<<<<

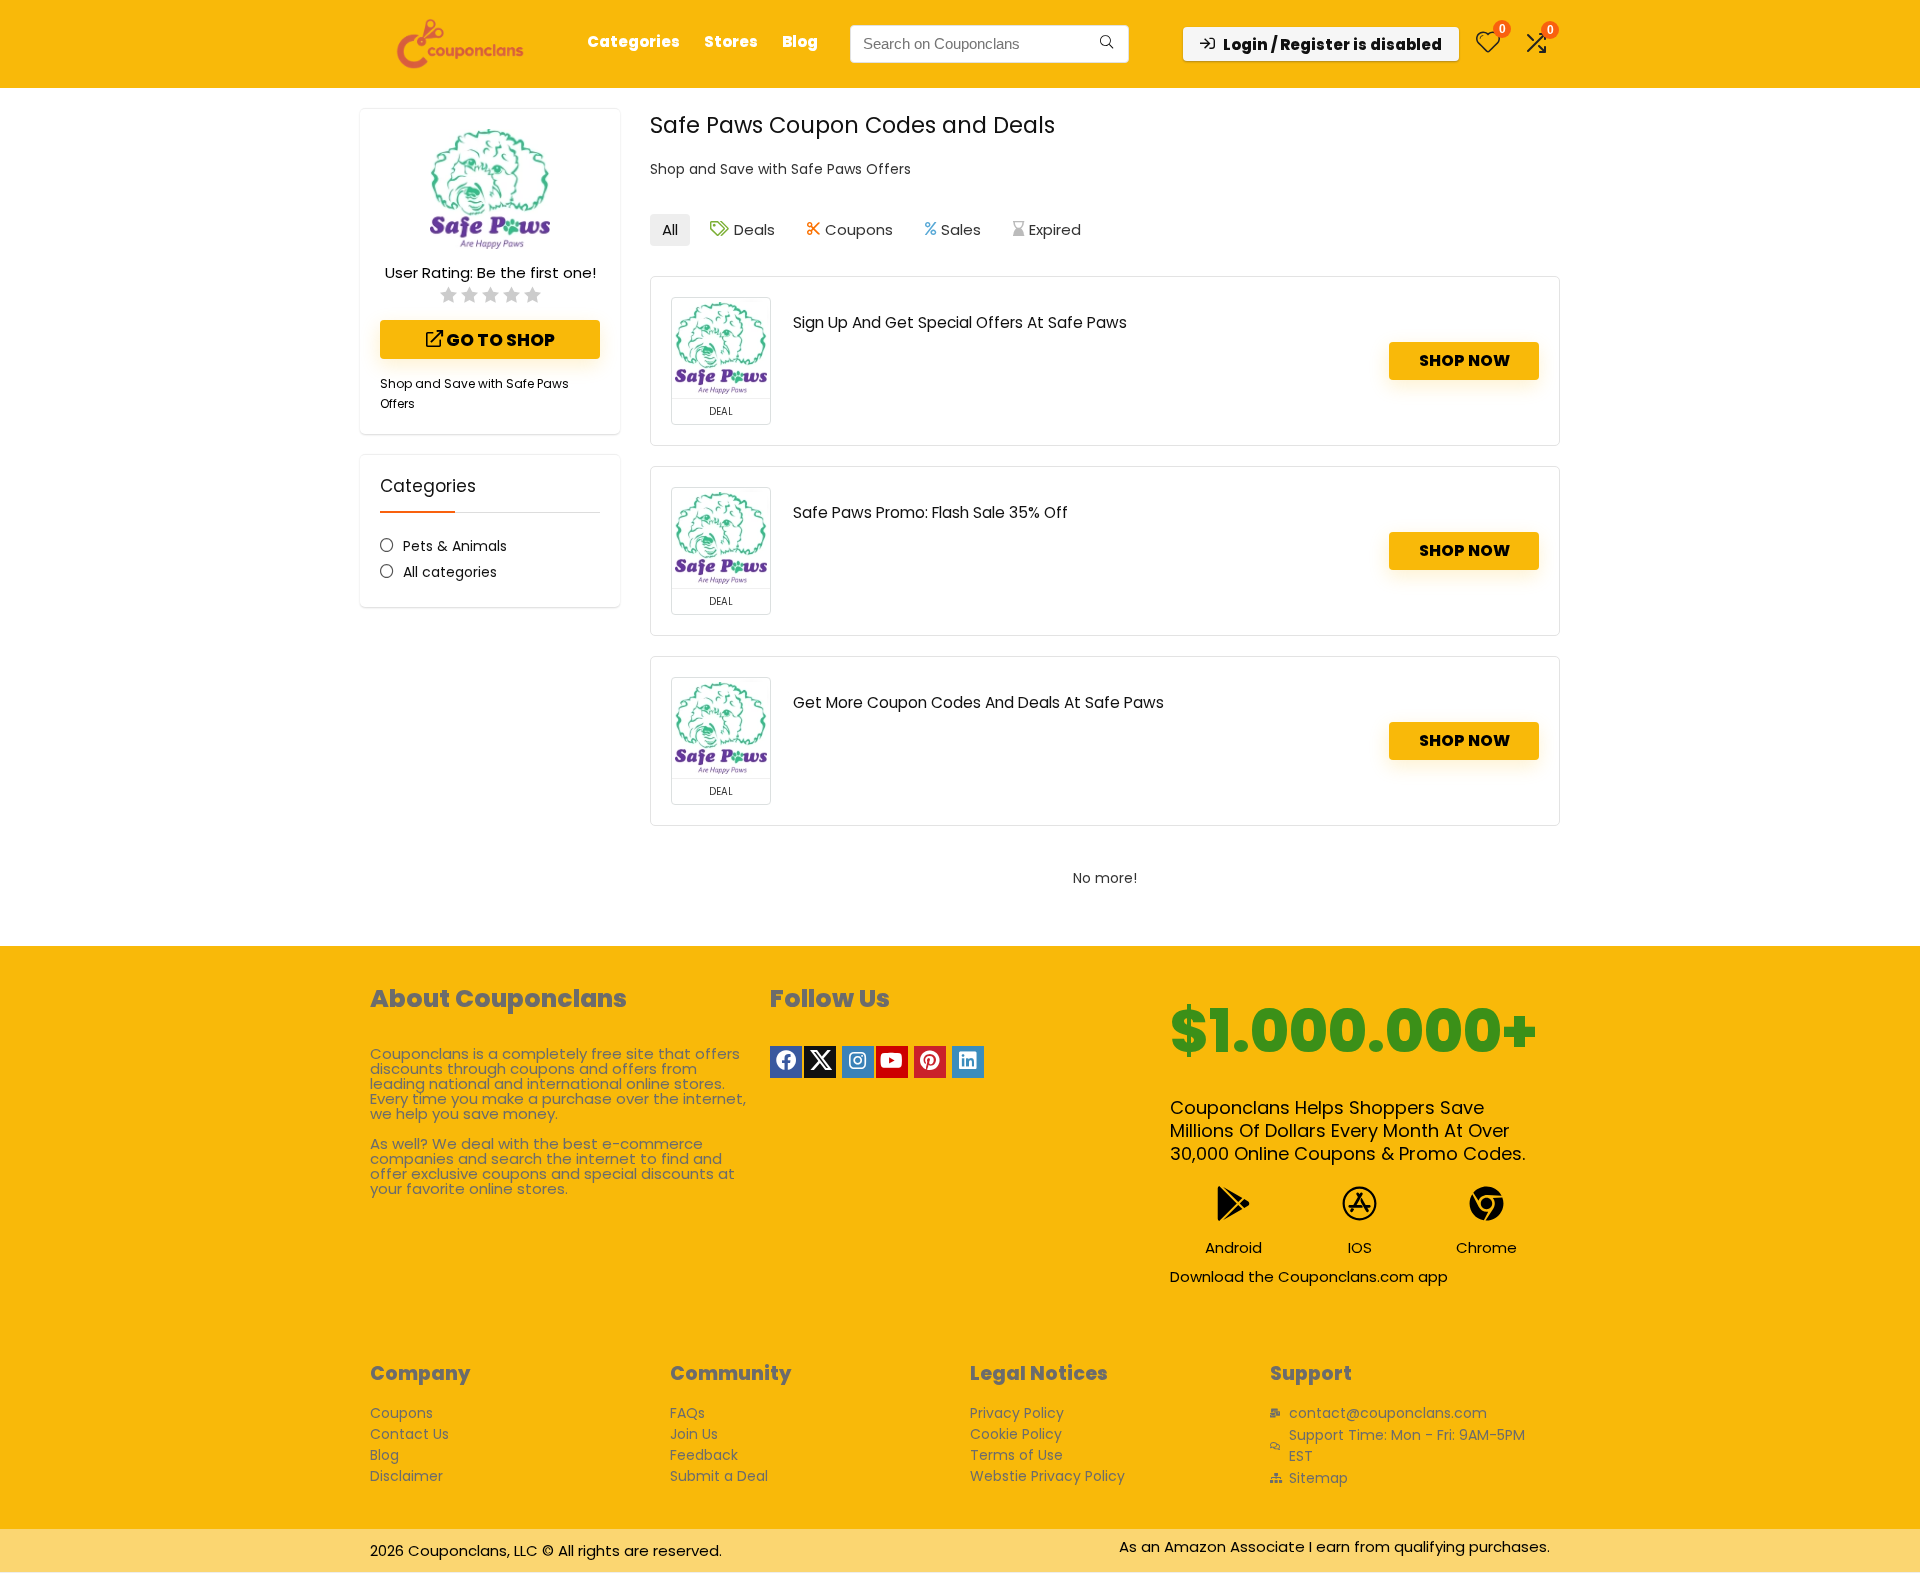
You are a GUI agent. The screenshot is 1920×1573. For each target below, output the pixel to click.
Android (1233, 1247)
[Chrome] (1486, 1203)
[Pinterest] (930, 1062)
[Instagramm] (858, 1062)
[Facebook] (786, 1062)
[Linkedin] (968, 1062)
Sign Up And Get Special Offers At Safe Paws (960, 322)
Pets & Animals (455, 546)
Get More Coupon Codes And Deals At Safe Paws (978, 702)
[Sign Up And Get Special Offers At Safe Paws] (721, 348)
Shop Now (1464, 360)
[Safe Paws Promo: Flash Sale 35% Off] (721, 538)
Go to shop (499, 340)
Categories (633, 41)
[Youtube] (892, 1062)
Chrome (1486, 1247)
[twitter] (820, 1062)
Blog (800, 41)
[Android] (1233, 1203)
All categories (450, 572)
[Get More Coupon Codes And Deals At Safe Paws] (721, 728)
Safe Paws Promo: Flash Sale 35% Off (930, 512)
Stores (731, 41)
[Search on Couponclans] (1106, 44)
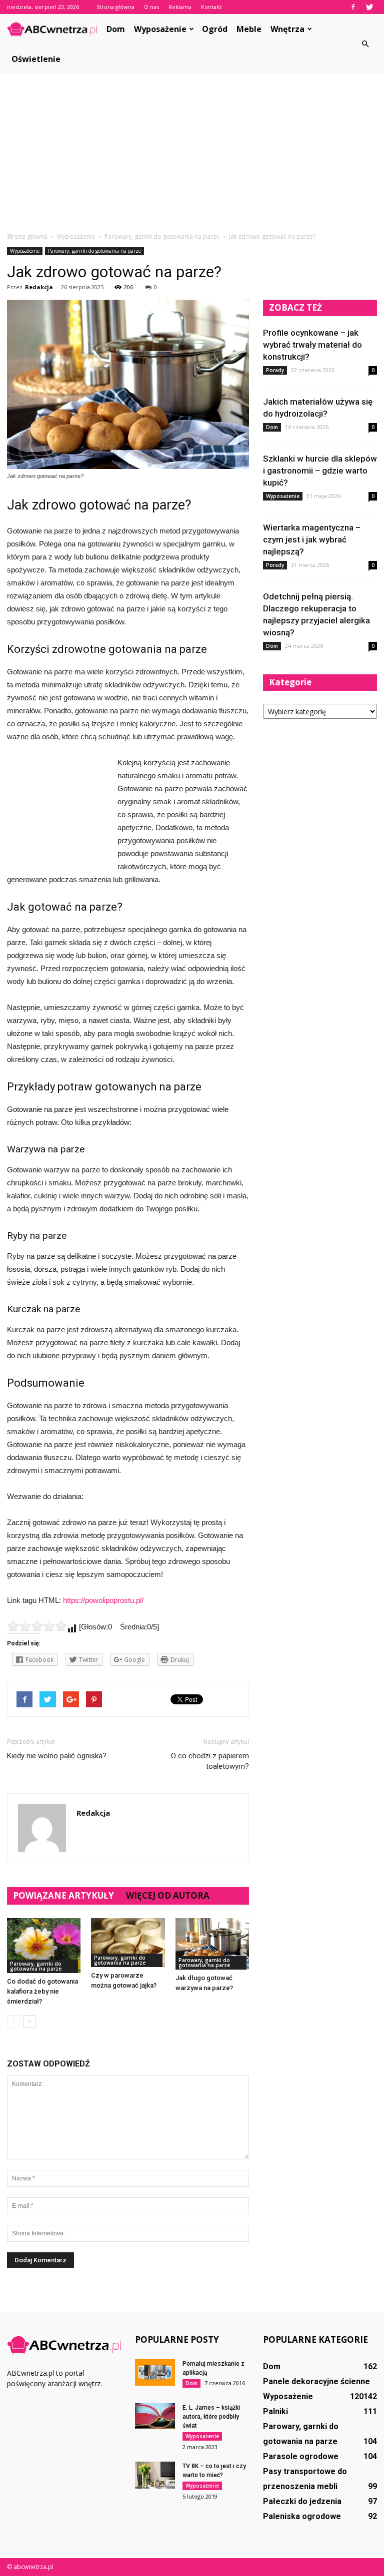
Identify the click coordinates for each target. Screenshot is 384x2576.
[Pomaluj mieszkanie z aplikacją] (155, 2372)
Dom (115, 28)
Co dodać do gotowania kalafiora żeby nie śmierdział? (42, 1991)
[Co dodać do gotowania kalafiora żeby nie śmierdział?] (43, 1946)
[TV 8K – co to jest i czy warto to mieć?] (155, 2475)
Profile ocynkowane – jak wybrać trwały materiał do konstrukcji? (312, 345)
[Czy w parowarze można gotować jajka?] (127, 1942)
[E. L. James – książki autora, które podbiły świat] (155, 2416)
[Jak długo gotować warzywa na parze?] (212, 1944)
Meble (249, 28)
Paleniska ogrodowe (302, 2516)
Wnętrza (287, 28)
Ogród (215, 28)
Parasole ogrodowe (300, 2456)
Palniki (275, 2411)
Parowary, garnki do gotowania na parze (94, 250)
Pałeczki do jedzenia (302, 2501)
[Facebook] (353, 7)
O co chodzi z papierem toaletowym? (210, 1761)
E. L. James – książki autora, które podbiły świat (211, 2416)
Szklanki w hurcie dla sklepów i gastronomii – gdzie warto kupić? (320, 471)
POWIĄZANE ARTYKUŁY (63, 1895)
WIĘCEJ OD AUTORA (168, 1895)
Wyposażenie (160, 28)
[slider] (37, 1626)
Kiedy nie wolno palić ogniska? (56, 1755)
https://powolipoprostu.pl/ (103, 1600)
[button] (365, 44)
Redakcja (39, 287)
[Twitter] (369, 7)
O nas (151, 6)
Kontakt (211, 6)
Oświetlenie (36, 58)
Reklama (180, 6)
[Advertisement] (192, 157)
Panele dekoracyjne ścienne (316, 2381)
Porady (275, 370)
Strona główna (115, 6)
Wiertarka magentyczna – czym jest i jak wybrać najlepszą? (311, 539)
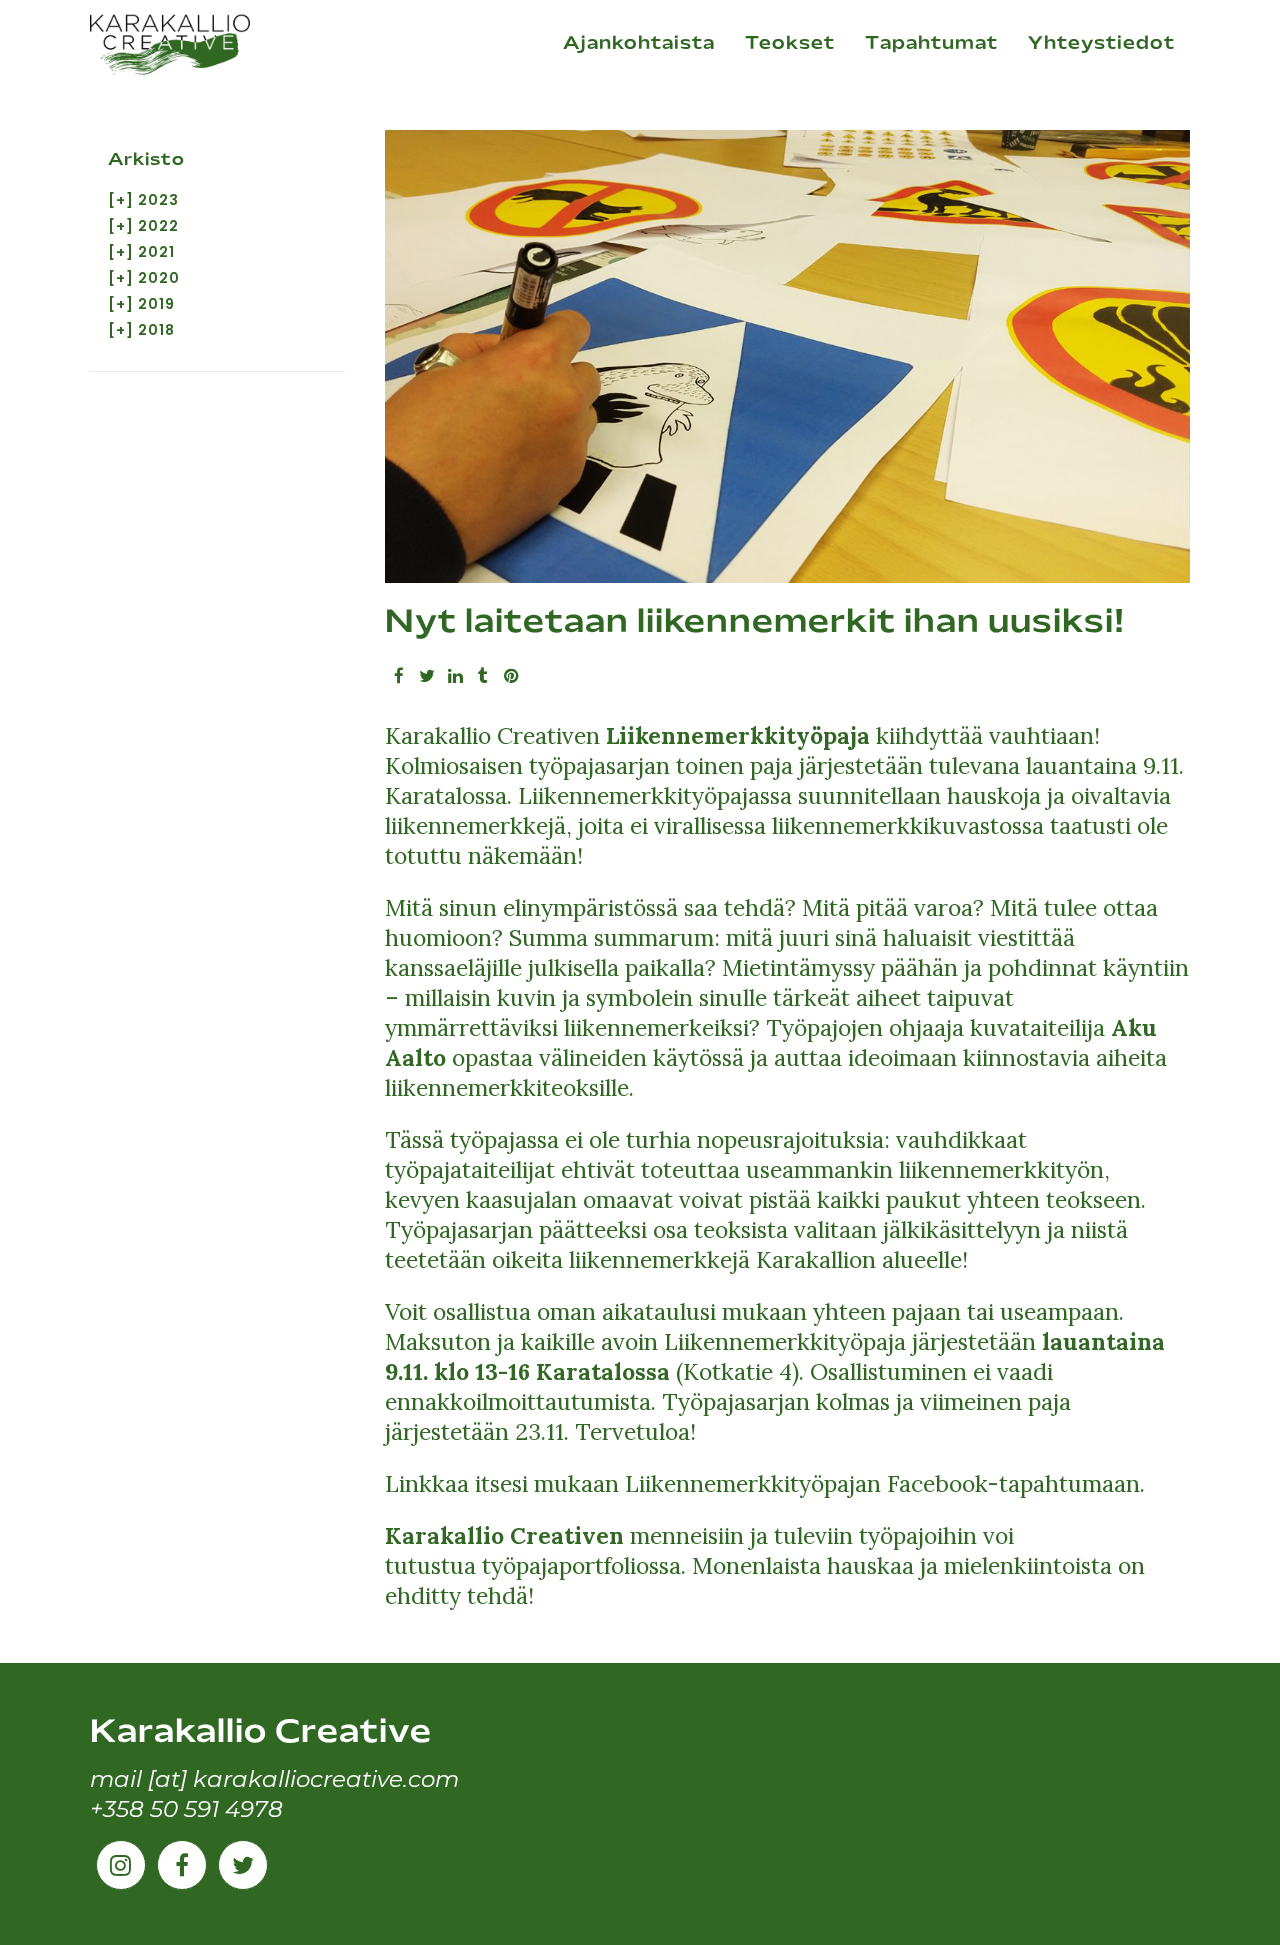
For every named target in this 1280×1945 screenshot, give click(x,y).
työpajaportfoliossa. (587, 1565)
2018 (156, 330)
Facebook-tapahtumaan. (1013, 1483)
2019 (156, 304)
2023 (158, 200)
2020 (159, 278)
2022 (158, 226)
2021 (156, 252)
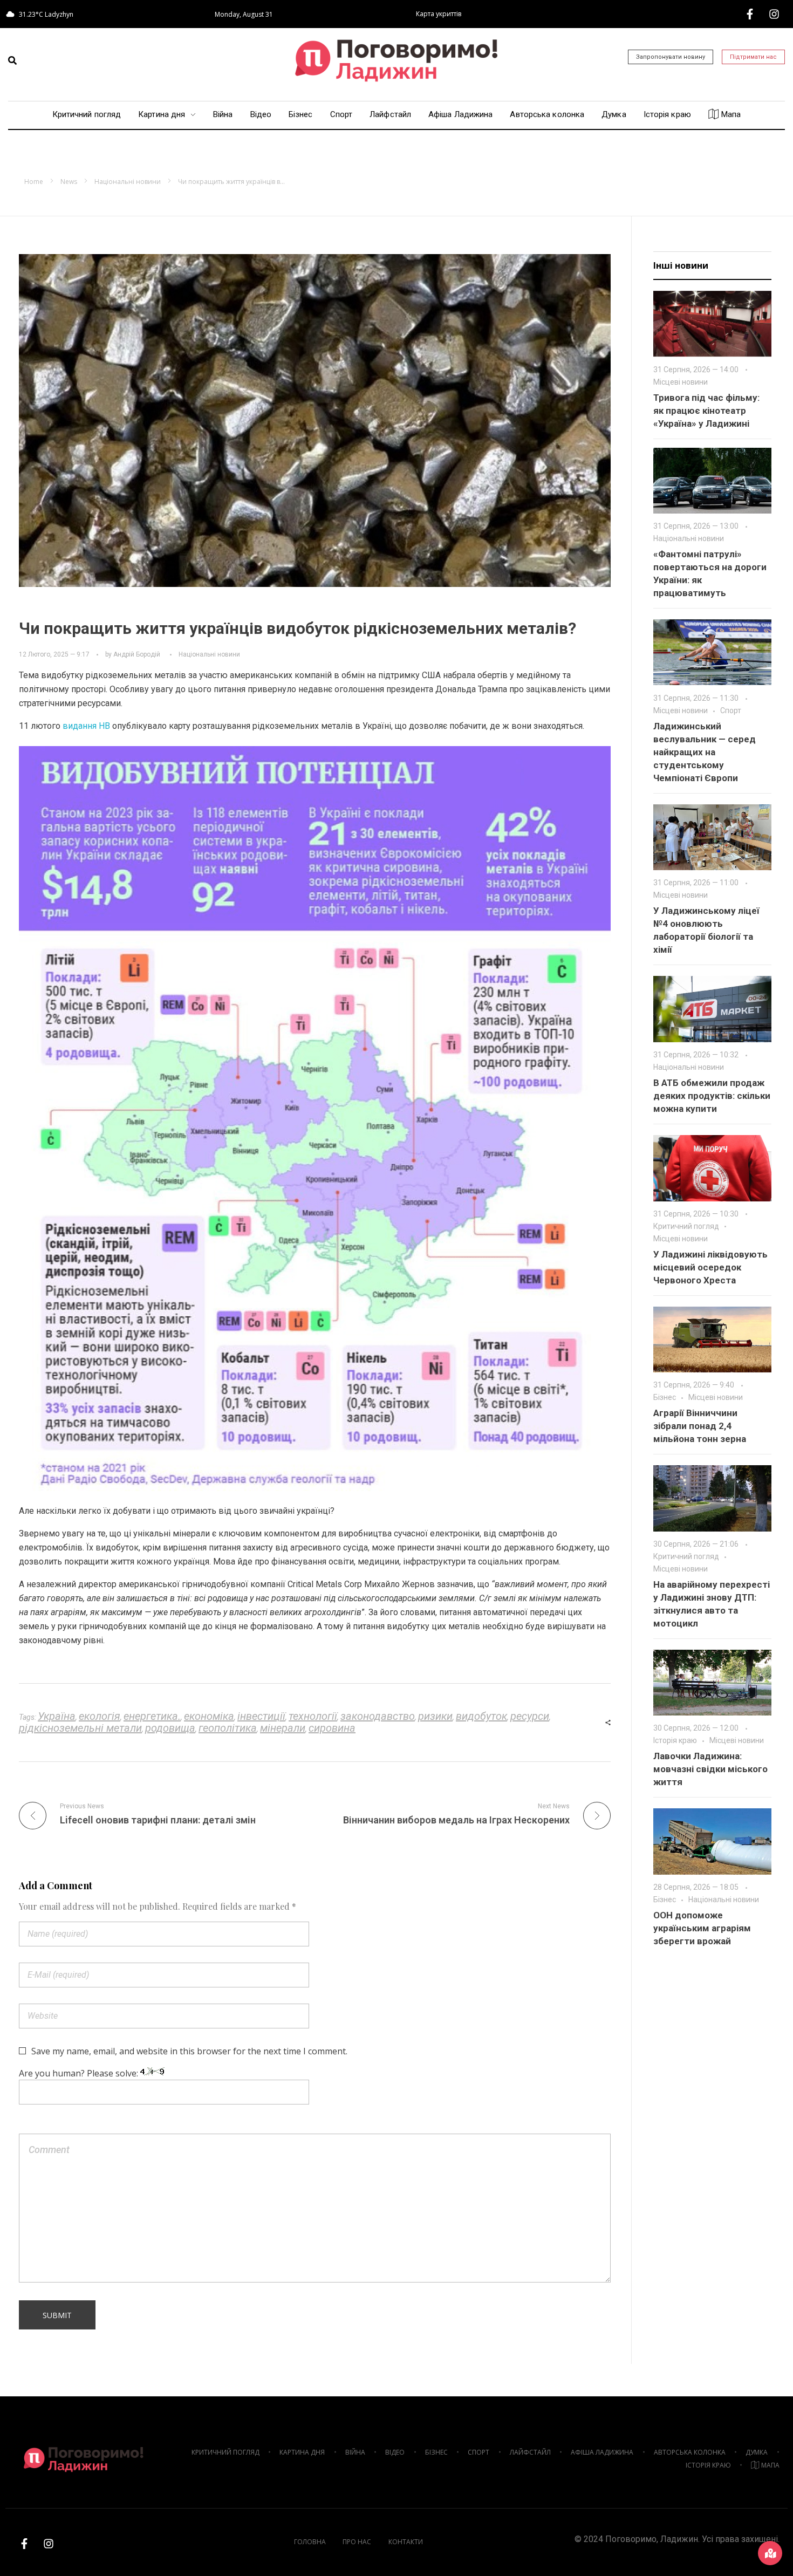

>>>>

Exercise prompt: Can the lines from the one with "E. L. James – książki autora, które podbiły świat (211, 2416)" to the end of the records above be quoted exactly, both ends included, with every picture omitted?

Final answer:
E. L. James – książki autora, które podbiły świat (211, 2416)
Szklanki w hurcie dla sklepów i gastronomii – gdzie warto kupić? (320, 471)
POWIĄZANE ARTYKUŁY (63, 1895)
WIĘCEJ OD AUTORA (168, 1895)
Wyposażenie (160, 28)
[slider] (37, 1626)
Kiedy nie wolno palić ogniska? (56, 1755)
https://powolipoprostu.pl/ (103, 1600)
[button] (365, 44)
Redakcja (39, 287)
[Twitter] (369, 7)
O nas (151, 6)
Kontakt (211, 6)
Oświetlenie (36, 58)
Reklama (180, 6)
[Advertisement] (192, 157)
Panele dekoracyjne ścienne (316, 2381)
Porady (275, 370)
Strona główna (115, 6)
Wiertarka magentyczna – czym jest i jak wybrać najlepszą? (311, 539)
For every named target in this 1280×1945 screenshot, give click(x,y).
työpajaportfoliossa. (587, 1565)
2018 (156, 330)
Facebook-tapahtumaan. (1013, 1483)
2019 (156, 304)
2023 (158, 200)
2020 (159, 278)
2022 (158, 226)
2021 (156, 252)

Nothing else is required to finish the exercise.